Kubernetes (commonly referred to as K8s) is an orchestration engine for container technologies such as Docker and rkt that is taking over the DevOps scene in the last couple of years. It is already available on Azure and Google Cloud as a managed service.
Kubernetes can speed up the development process by making easy, automated deployments, updates (rolling-update) and by managing our apps and services with almost zero downtime.
It also provides self-healing. Kubernetes can detect and restart services when a process crashes inside the container.

Before Kubernetes

before containers came into existence, the developers and the testers always had a tiff between them. This usually, happened because what worked on the dev side, would not work on the testing side. Both of them existed in different environments. Now, to avoid such scenarios containers were introduced so that both the Developers and Testers were on the same page.

Handling a large number of containers all together was also a problem. Sometimes while running containers, on the product side, few issues were raised, which were not present at the development stage. This kind of scenarios introduced the Container Orchestration System.

Challenges Without Container Orchestration

Challenges Without Container Orchestration - Kubernetes Tutorial - Edureka

Why Kubernetes

If your application is in Container form, then we won’t use only 1 or 2 containers in Prod. But rather, 10’s or 100’s of containers for load balancing the traffic and ensuring high availability.

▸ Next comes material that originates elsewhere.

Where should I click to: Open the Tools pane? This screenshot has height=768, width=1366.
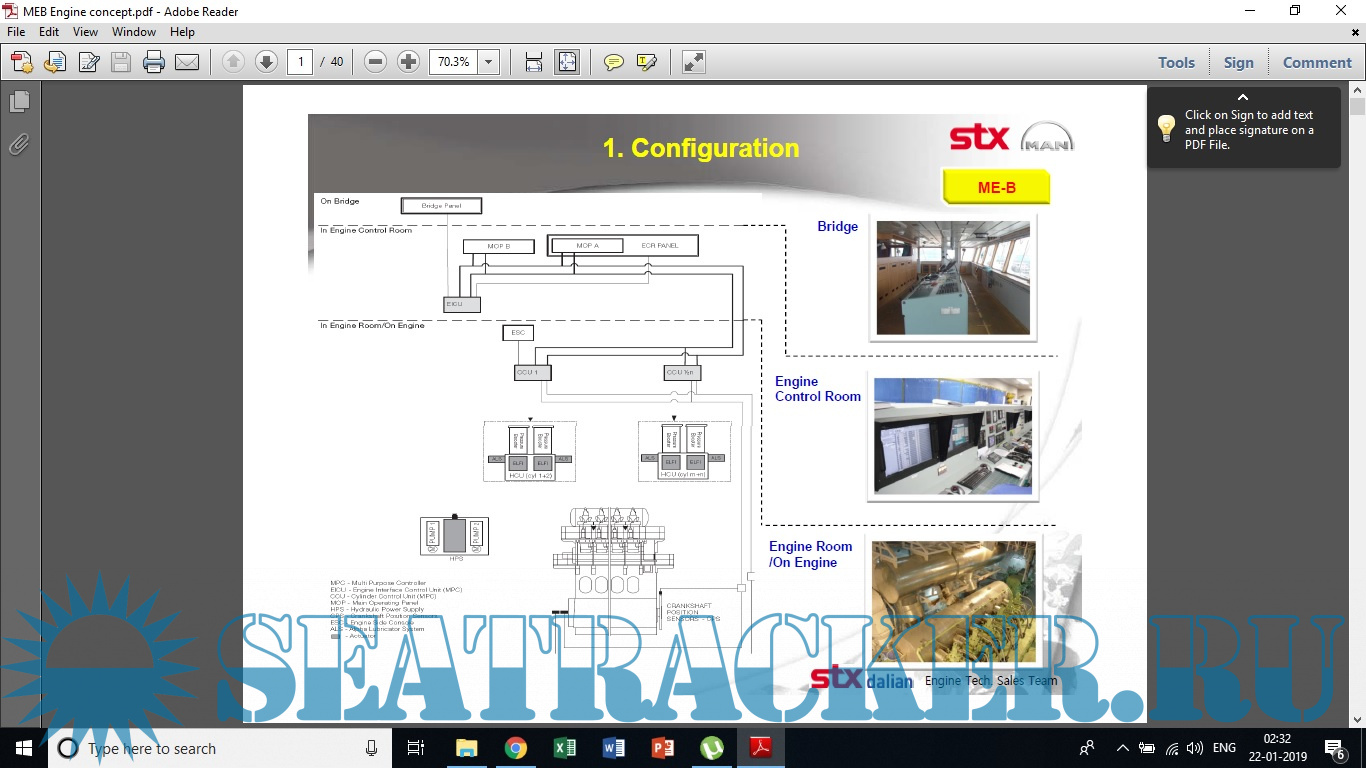[1176, 62]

Keep in mind that, as the traffic increases, they even have to scale up the number of containers to service the ‘n’ no of requests that come in every second. And, they have to also scale down the containers when the demand is less.

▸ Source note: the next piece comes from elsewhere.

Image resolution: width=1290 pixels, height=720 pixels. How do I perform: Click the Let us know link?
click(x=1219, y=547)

That is why, the need for container management tools is imminent. Both Docker Swarm and Kubernetes are popular tools for Container management and orchestration.

Features

1. Automatic Binpacking

Kubernetes automatically packages your application and schedules the containers based on their requirements and available resources while not sacrificing availability. To ensure complete utilization and save unused resources, Kubernetes balances between critical and best-effort workloads.

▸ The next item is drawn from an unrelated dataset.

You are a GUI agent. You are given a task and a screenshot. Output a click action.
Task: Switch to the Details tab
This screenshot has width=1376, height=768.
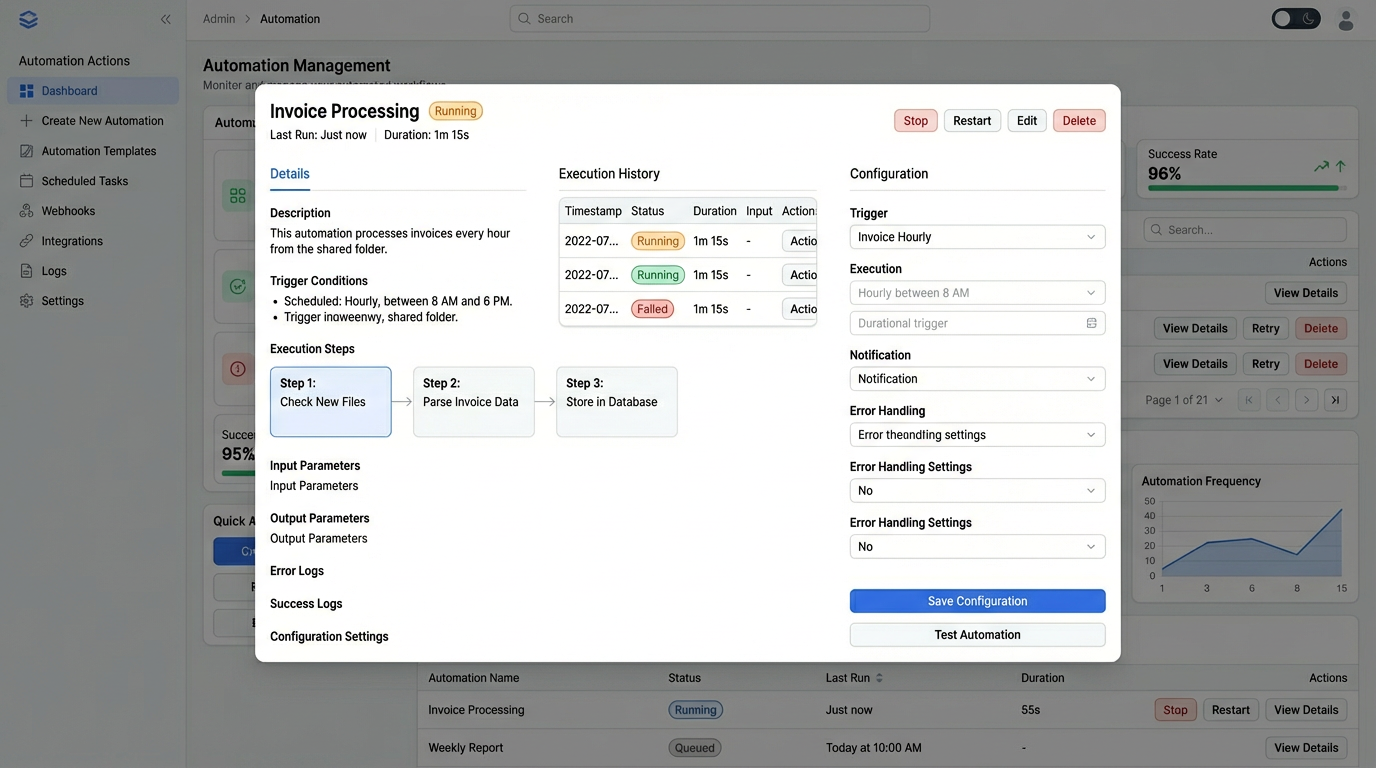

2. Service Discovery & Load balancing

With Kubernetes, there is no need to worry about networking and communication because Kubernetes will automatically assign IP addresses to containers and a single DNS name for a set of containers, that can load-balance traffic inside the cluster.

3. Storage Orchestration

With Kubernetes, you can mount the storage system of your choice. You can either opt for local storage, or choose a public cloud provider such as GCP or AWS, or perhaps use a shared network storage system such as NFS, iSCSI, etc.

4. Self-Healing

Personally, this is my favorite feature. Kubernetes can automatically restart containers that fail during execution and kills those containers that don’t respond to user-defined health checks. But if nodes itself die, then it replaces and reschedules those failed containers on other available nodes.

5. Secret & Configuration Management

Kubernetes can help you deploy and update secrets and application configuration without rebuilding your image and without exposing secrets in your stack configuration.

**6. Batch Execution **

In addition to managing services, Kubernetes can also manage your batch and CI workloads, thus replacing containers that fail, if desired.

7. Horizontal Scaling

Kubernetes needs only 1 command to scale up the containers, or to scale them down when using the CLI. Else, scaling can also be done via the Dashboard (kubernetes UI).

8. Automatic Rollbacks & Rollouts

Kubernetes progressively rolls out changes and updates to your application or its configuration, by ensuring that not all instances are worked at the same instance. Even if something goes wrong, Kubernetes will rollback the change for you.

Architecture

Kubernetes Architecture has the 3 main components:

Master nodes
Worker/Slave nodes
Distributed key-value store(etcd.)

Kubernetes Cluster

Kubernetes Cluster is primarily made up of following components

Master:
- Kube API Server
- Control Plane (kube-scheduler + kube-controller-manager + Cloud-controller Manager)
- Etcd
Node:
- Kubelet
- Kube-proxy
- Container Runtime
Addons:
- DNS
- WebUI
- Container Resource Monitoring
- Cluster Level Logging

Master Node

It is the entry point for all administrative tasks which is responsible for managing the Kubernetes cluster. There can be more than one master node. If more than one master node, one master node acts as a main master node other node will just follows.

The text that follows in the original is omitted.